- _Given passage_:

========

Wednesday, 1 June 2016

My Grandmothers

 Welcome month of June! Growing up I had my granny (my dad's mom) and my grandma and grandpa (my mom's parents) in my life. These three people impacted me deeply. My second name is June and I was named after both my grandmothers. They are on my heart and in my mind today.

   My granny, Thelma June Bennett, was this feisty small woman that I am the spitting image of in many ways. She was single mother for many years and raised eight children. I spent a lot of time with her growing up. I regret not going to see her in her last couple years on earth. She had dementia and lived in a 'home' and I think deep down I was scared of how I would feel when I was there? I don't even know what it was to this day. It was expensive to get to where she was and it was during a time where my husband and I were so poor. She was the first of my grandparents to go and her loss was great. She was so giving, so thoughtful and she was strong. I miss her. I can still hear her voice, I can picture her curlers in the bathroom, her head scarves. She drove a car that had a sticker in the window that said, 'Support Bingo, keep grandma off the street.' When she swore (which seemed to only happen while driving) she always said, 'excuse my French!' I was so sheltered I really thought she was speaking French. Later on when I knew she was swearing somehow if swearing could be cute ~ on her it was. She was known in her small town because she was involved in everything ~ Carpet Bowling (or was it lawn bowling?), Bingo, The Canadian Daughters and her church. She drove all her friends around to their various functions when they couldn't drive. She really loved her friends and children with all she had. She often talked about how she had dreamed of becoming a nurse. She was in the course but she got the call that her mother was sick so she quit school to go nurse her. It would seem that even though she was never given the official title ~ she WAS a faithful nurse ~ a caregiver and server of others throughout her entire life. When she had dementia and was in the 'home' she was always helping with anything she could. That was granny. She made me cakes, she bought what I needed, she faithfully sent me birthday cards. She cared about me so much.

========

- _Information shown_:
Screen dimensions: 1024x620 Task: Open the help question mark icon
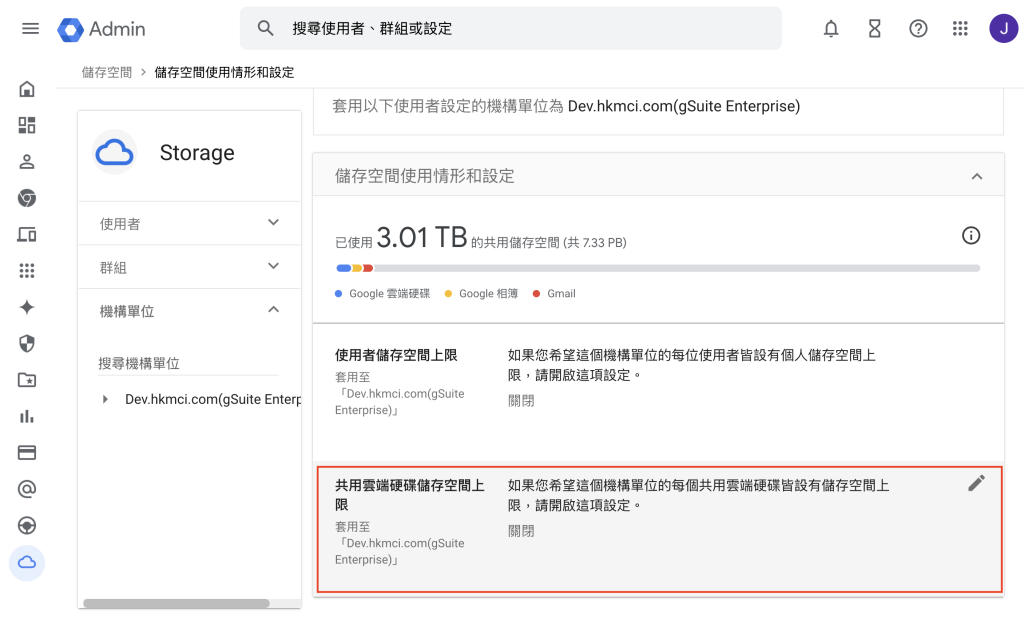pyautogui.click(x=918, y=29)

========

- _To do_:
1. Answer these from the blog post about grandmothers:
(a) What second name does the writer have?
(b) How many children did the granny raise?
(c) What did the sticker in the granny's car window say?
2. Summarize the blog post about grandmothers in two sentences.

- _Solutions by task_:
1.
(a) June
(b) Eight
(c) 'Support Bingo, keep grandma off the street.'

2. The writer, whose second name June comes from both grandmothers, remembers the granny, Thelma June Bennett, as a feisty, giving woman who raised eight children as a single mother and was involved in everything in her small town. She had dreamed of becoming a nurse but quit the course to care for her sick mother, and she remained a caregiver all her life, even while living with dementia in a 'home'.